What are we fighting for?
Published 5:01 pm Monday, March 16, 2015
By EDDIE BURCHFIELD / Guest Columnist
I love the movie “Sgt. York.” It is a true story of a WWI hero by the name of Alvin York. He was raised in the back country, and hills of Tennessee.
Born in December 1887, the third of 11 children, he did not have much of a formal education because of the need to help run the family farm.
A crack shot, he helped provide the family with meat.
He got into logging and became a heavy drinker, and was frequently in bar fights.
His friend Everett Delk was beaten to death one night, and this had a profound effect on York.
He got involved in church, changed his ways and found him a future wife.
The United States entered WWI in April 1917, and York was drafted at the age of 30, sometime that early summer.

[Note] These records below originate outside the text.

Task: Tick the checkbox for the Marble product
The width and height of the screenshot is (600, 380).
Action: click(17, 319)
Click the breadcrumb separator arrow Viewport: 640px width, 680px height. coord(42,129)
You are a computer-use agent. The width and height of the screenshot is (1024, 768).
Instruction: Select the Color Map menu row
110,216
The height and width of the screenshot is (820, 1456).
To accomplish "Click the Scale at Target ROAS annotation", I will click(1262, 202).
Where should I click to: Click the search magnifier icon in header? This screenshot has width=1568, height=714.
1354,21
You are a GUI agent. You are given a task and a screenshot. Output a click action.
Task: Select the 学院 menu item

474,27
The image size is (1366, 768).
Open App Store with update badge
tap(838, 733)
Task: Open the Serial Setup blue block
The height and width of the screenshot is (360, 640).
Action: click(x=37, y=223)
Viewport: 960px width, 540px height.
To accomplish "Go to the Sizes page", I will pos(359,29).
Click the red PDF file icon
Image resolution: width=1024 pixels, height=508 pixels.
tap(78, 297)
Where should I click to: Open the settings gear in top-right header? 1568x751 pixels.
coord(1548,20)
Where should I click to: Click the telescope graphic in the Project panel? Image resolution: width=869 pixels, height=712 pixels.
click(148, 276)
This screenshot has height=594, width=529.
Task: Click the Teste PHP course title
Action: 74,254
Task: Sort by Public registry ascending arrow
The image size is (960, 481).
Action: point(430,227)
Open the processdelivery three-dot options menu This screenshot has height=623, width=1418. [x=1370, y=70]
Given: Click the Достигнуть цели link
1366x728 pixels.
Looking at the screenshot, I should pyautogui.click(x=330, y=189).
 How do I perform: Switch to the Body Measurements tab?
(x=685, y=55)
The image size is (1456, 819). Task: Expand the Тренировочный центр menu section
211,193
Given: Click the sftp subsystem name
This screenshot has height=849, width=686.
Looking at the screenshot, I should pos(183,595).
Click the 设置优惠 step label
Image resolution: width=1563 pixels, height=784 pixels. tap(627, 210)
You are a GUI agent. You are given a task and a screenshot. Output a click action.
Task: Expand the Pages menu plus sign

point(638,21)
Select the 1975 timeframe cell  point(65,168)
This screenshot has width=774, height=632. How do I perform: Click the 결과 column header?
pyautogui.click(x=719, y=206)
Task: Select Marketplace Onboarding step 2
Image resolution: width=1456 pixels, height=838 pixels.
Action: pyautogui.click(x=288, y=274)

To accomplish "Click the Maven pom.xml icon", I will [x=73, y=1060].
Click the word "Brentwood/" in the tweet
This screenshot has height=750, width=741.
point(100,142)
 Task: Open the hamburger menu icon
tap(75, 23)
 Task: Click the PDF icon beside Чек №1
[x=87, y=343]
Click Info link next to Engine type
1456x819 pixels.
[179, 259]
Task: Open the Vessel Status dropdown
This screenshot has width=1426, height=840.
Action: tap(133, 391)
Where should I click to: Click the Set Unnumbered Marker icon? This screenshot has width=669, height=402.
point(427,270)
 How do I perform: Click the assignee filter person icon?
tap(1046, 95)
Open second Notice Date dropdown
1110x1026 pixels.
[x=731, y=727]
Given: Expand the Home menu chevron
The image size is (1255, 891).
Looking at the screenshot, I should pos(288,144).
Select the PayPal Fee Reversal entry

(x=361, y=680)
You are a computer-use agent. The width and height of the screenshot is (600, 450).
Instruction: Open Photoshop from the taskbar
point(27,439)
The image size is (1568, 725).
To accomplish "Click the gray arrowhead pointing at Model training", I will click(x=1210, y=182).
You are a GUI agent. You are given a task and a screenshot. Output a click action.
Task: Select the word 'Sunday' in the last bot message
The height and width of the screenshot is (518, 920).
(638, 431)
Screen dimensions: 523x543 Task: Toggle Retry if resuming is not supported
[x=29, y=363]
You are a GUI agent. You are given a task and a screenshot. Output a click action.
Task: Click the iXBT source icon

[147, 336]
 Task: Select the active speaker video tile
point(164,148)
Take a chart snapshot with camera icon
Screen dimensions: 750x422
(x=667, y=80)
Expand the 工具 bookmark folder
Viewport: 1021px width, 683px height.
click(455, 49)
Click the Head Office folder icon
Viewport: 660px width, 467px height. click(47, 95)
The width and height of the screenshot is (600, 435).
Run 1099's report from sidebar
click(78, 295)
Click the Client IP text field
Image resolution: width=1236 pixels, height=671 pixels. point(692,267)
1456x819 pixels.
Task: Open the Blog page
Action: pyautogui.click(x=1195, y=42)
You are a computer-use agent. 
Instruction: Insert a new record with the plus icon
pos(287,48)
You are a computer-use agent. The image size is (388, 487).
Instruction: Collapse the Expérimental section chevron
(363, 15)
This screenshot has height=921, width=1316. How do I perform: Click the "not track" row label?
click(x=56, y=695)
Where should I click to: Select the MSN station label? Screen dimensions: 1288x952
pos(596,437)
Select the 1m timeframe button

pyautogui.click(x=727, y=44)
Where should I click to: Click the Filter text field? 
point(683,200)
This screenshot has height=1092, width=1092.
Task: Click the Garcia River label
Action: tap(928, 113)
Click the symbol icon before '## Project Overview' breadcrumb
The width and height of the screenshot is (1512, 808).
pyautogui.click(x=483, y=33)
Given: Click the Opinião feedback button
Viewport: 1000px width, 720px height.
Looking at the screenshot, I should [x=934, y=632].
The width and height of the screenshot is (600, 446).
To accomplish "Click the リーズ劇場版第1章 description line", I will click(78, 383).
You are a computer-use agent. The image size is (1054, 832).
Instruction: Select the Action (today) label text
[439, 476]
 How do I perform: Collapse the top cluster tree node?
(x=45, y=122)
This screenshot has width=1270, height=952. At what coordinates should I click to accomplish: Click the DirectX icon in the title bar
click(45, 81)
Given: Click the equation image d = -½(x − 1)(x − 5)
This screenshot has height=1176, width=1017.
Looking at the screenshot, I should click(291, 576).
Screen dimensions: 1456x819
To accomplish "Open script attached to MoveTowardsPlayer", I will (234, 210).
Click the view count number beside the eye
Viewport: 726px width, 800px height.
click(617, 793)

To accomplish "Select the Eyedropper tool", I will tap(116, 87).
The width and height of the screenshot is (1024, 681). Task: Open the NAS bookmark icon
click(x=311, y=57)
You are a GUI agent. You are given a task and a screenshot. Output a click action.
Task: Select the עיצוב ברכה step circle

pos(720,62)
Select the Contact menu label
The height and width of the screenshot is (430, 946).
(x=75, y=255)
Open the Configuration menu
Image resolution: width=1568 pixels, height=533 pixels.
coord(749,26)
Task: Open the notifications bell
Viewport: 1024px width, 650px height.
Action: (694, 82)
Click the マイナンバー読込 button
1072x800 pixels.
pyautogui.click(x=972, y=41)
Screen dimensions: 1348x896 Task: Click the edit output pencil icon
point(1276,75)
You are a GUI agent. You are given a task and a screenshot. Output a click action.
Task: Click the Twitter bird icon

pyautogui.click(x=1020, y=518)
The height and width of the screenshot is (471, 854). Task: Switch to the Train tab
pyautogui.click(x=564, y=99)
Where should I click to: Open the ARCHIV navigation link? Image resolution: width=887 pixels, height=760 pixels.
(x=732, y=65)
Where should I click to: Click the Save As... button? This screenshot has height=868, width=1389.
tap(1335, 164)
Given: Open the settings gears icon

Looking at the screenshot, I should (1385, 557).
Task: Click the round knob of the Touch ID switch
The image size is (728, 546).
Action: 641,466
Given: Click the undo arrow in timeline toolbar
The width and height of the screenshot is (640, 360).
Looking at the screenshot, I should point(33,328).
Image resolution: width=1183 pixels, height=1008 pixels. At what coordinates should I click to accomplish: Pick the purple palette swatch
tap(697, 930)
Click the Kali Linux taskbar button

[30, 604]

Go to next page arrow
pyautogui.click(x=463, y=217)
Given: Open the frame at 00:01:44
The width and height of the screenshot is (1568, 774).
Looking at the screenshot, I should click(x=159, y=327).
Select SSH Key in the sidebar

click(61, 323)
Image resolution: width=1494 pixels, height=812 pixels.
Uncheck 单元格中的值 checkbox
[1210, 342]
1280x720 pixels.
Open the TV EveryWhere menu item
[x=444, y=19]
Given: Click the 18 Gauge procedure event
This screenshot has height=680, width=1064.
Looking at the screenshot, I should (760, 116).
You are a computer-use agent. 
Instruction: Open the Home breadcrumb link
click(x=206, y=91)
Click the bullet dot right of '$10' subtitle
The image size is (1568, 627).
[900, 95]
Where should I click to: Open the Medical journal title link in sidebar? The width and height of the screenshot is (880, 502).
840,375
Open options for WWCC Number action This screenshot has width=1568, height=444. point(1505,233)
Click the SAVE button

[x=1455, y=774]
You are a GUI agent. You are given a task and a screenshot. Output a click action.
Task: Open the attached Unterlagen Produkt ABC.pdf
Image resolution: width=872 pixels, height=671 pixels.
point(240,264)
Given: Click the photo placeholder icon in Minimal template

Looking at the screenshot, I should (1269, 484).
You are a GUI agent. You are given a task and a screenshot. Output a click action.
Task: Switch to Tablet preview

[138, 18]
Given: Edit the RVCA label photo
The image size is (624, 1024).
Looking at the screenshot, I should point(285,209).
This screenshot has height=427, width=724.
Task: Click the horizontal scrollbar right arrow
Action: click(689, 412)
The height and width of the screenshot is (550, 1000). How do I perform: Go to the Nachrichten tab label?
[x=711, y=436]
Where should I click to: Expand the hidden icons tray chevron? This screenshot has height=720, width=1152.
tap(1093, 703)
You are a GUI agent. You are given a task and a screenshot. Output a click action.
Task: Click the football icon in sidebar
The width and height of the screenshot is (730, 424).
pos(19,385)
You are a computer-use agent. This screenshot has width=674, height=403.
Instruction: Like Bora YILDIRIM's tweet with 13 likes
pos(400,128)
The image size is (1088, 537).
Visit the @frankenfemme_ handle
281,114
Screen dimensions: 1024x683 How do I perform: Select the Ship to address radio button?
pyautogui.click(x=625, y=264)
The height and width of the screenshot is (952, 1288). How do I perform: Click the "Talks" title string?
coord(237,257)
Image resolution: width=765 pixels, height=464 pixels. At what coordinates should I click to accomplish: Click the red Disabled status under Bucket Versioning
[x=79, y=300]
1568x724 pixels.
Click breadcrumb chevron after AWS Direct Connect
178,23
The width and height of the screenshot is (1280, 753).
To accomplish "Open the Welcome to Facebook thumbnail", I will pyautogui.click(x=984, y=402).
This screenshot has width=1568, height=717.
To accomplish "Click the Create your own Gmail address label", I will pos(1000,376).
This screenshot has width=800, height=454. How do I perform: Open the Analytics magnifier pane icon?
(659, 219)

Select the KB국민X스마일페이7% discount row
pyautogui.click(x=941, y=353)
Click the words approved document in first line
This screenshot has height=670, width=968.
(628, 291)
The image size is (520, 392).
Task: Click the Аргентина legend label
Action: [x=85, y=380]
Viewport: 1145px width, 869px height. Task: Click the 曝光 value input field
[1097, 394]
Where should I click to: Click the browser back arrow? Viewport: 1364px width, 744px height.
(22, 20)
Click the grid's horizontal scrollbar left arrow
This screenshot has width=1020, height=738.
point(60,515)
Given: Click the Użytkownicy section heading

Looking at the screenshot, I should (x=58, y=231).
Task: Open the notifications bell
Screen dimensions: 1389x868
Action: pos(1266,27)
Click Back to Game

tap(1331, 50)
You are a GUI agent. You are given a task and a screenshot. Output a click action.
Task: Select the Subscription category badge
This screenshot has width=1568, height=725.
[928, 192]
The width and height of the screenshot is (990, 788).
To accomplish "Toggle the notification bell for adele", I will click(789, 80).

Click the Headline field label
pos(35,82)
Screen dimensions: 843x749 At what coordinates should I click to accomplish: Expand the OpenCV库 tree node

He was conflicted about killing, but was a crack shot. He was finally convinced to fight. He felt it was against the Bible, and talked of being a conscious objector, but saw a justification to fight for a cause that was just.
In May 1918 he was sent to France, and to make a long story short, after a heated machine gun battle, where the Germans had 35 machine guns and killed numerous troops of York’s company, York had had enough.
He ran and single-handedly took out 20 Germans, and six more that charged him with bayonets, he shot with his pistol.
He captured a German major and persuaded him to tell his men to surrender or he would be shot.
He said, “Major this touches off mighty easy.”
Convinced, the Major ordered all the troops to surrender. Sgt. Alvin York delivered 132 German prisoners to his Battalion Headquarters.
I know you remember the song “War – What is it good for?” You and I are in a war of our lives and souls.
Romans 5:1 says, “Therefore being justified by faith, we have peace with God through our Lord Jesus Christ.”
The fight is a good fight, when it comes to being on the side of victory.
Three things I will leave you: Know yourself, like yourself and be yourself.
Stand strong as men, men of honor, as a Christian.